Focus

Distributed computation of PageRank

On its website, Google describes PageRank as follows: "PageRank reflects our view of the importance of web pages by considering more than 500 million variables and 2 billion terms. Pages that are considered important receive a higher PageRank and are more likely to appear at the top of the search results."

The PageRank algorithm was introduced by the cofounders of Google in the late 1990s and has been implemented on the search engine of Google from the time of its launching. It continues to be part of the search engine at Google and is said to be one of the 200 factors used for narrowing down the search results. PageRank indicates the importance of a web page determined by the hyperlink structure of the web. Specifically, it is determined by the number of hyperlinks pointing to the page as well as the importance of the pages where those hyperlinks originate. Related ideas for ranking objects had been previously used in other contexts, such as sociometry and bibliometrics.

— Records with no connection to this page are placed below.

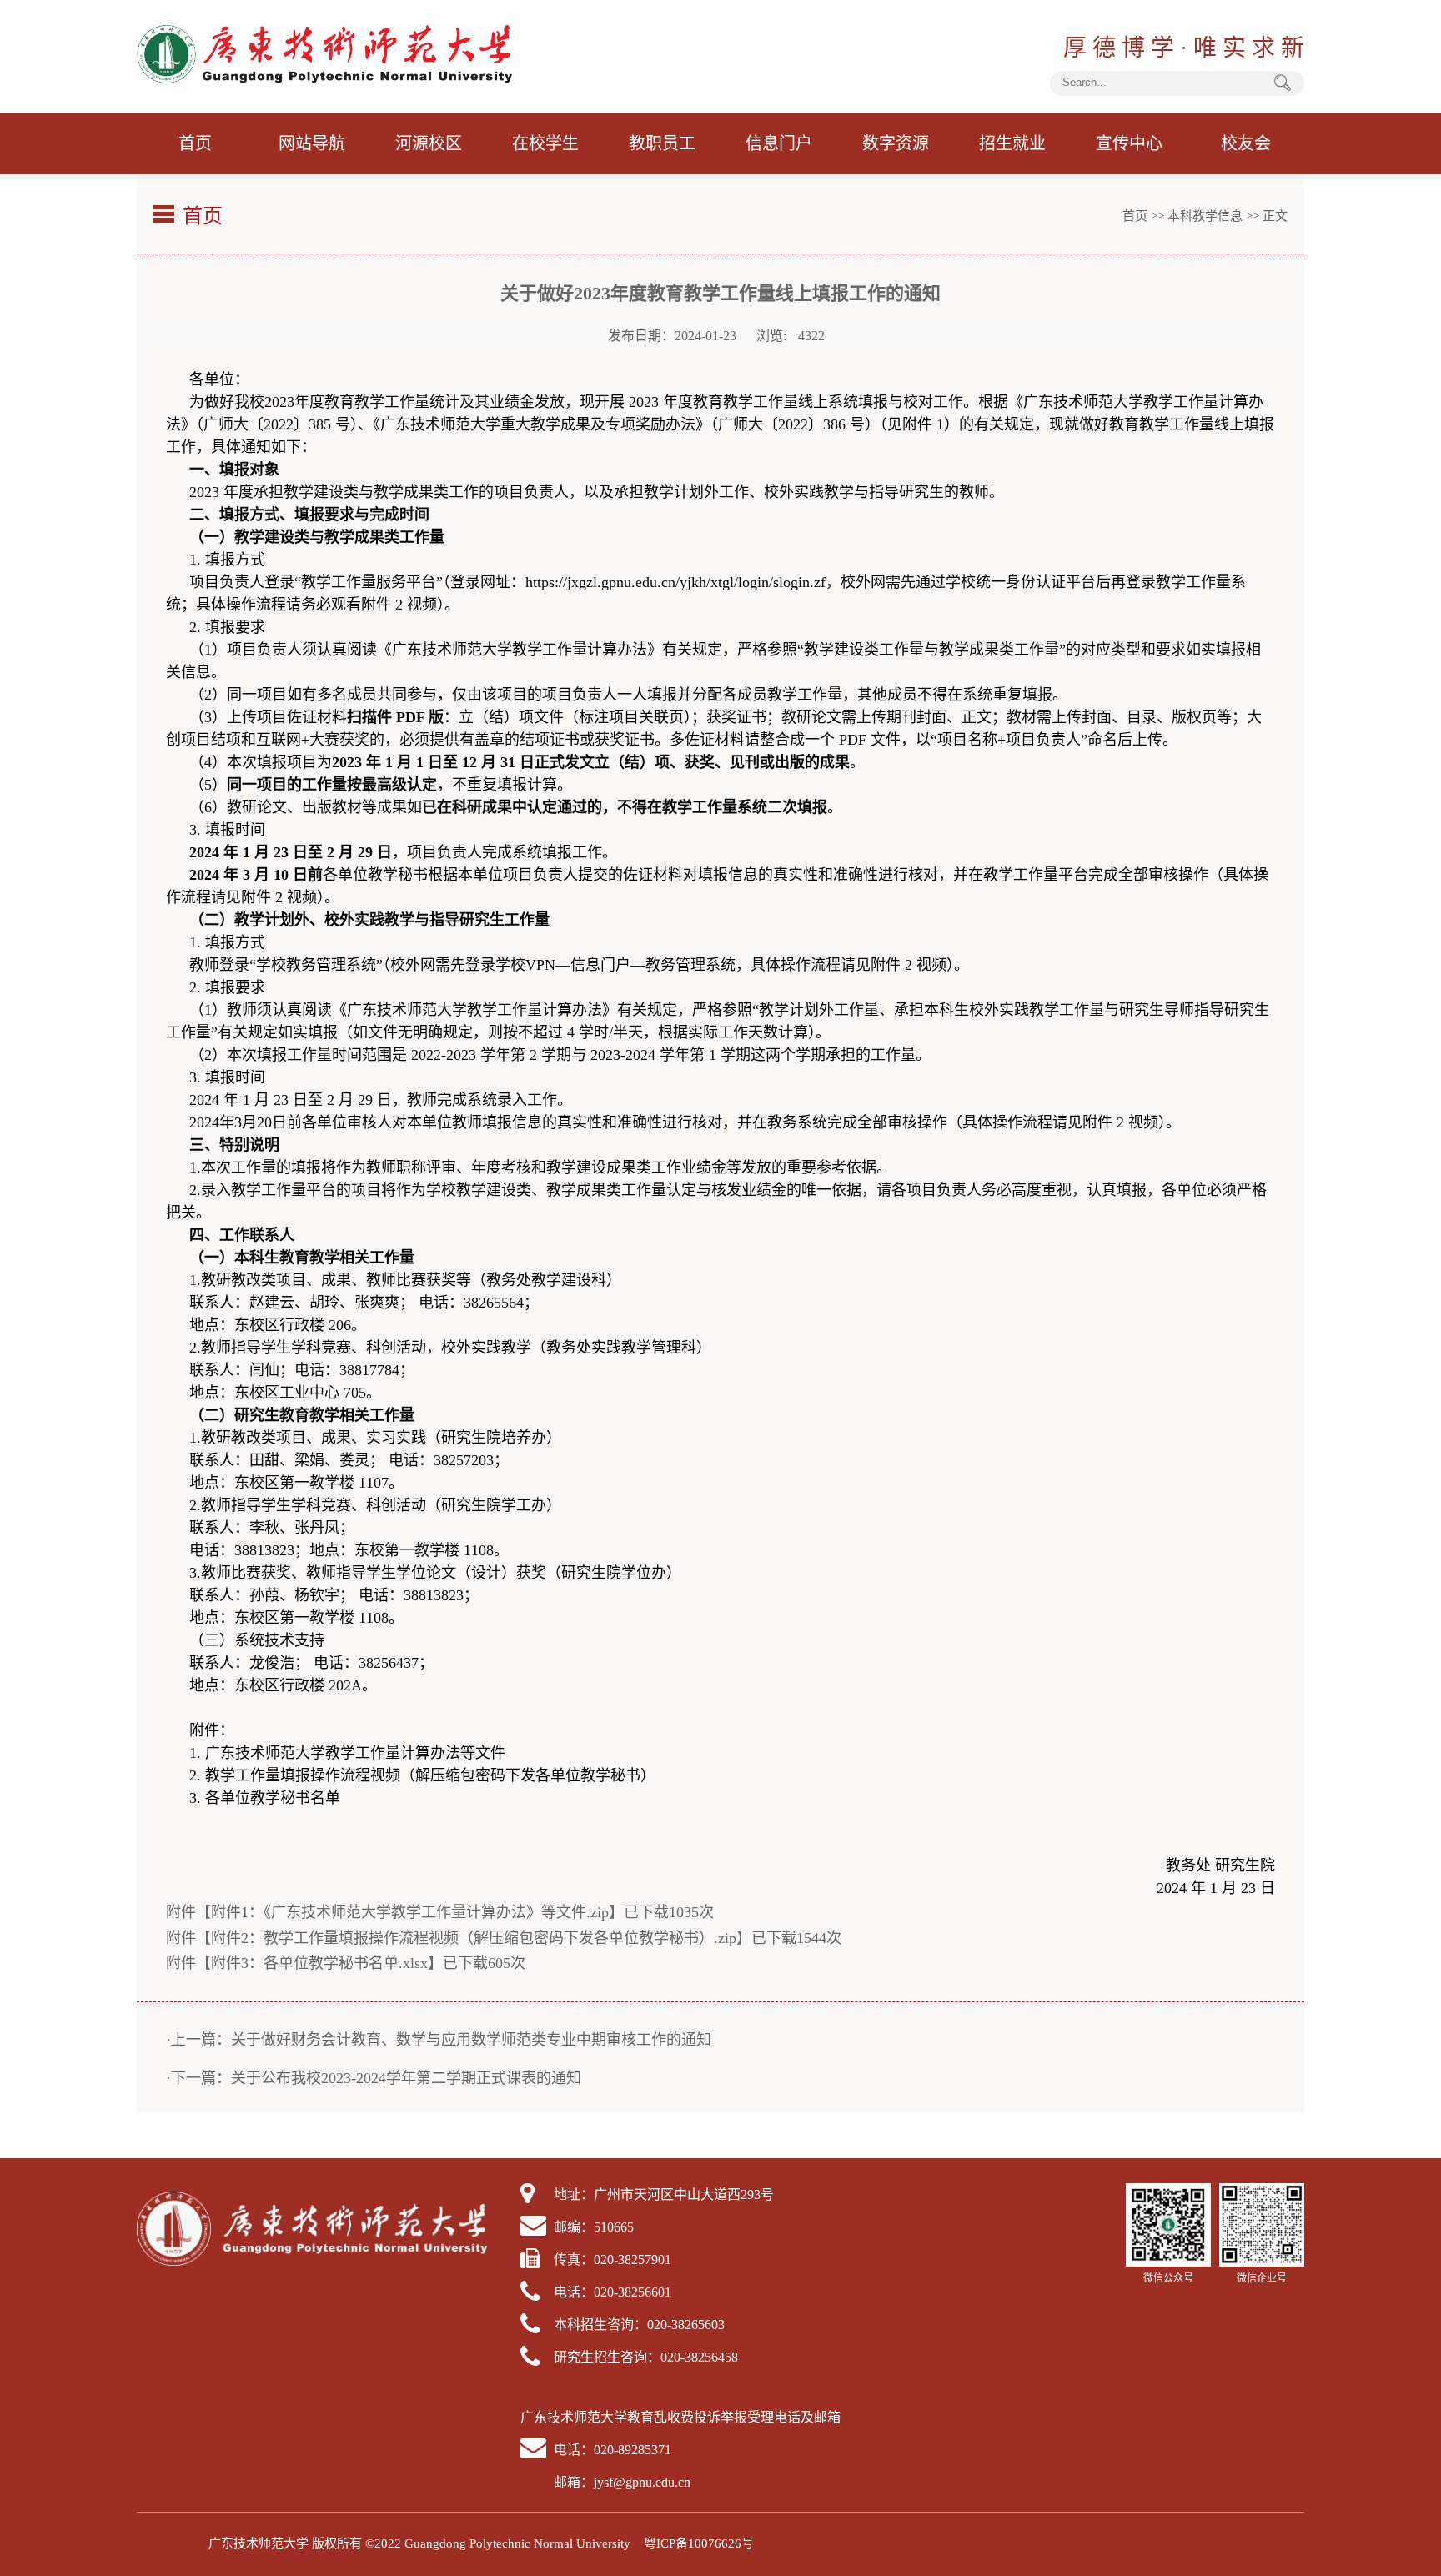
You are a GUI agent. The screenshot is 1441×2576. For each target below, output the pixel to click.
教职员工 (662, 143)
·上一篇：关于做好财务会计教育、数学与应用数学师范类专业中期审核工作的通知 (438, 2039)
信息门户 (779, 143)
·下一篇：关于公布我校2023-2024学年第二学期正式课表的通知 (373, 2078)
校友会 (1246, 143)
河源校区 (428, 143)
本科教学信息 (1205, 216)
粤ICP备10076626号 (699, 2543)
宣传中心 (1129, 143)
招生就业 (1012, 143)
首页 (195, 143)
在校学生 (545, 143)
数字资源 (895, 143)
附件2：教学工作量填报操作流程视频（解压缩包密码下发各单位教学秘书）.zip (473, 1938)
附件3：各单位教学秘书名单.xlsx (319, 1963)
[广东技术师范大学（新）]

The PageRank problem recently attracted the attention of the systems and control community. In this context, a randomized decentralized approach based on a so-called "gossip" communication protocol has been developed at IEIIT. Such an approach is meaningful and necessary in view of the computational difficulties due to the size of the web (currently consisting of more than 8 billion pages) and of the available computational resources. The convergence properties of the gossip communication protocol and the fluctuations of the PageRank values in the presence of fragile and uncertain links have been analyzed. Furthermore, other distributed algorithms, based on web aggregation techniques with intermittent communication in the randomized computation, for solving huge-scale problems with underlying sparse network structures have been proposed.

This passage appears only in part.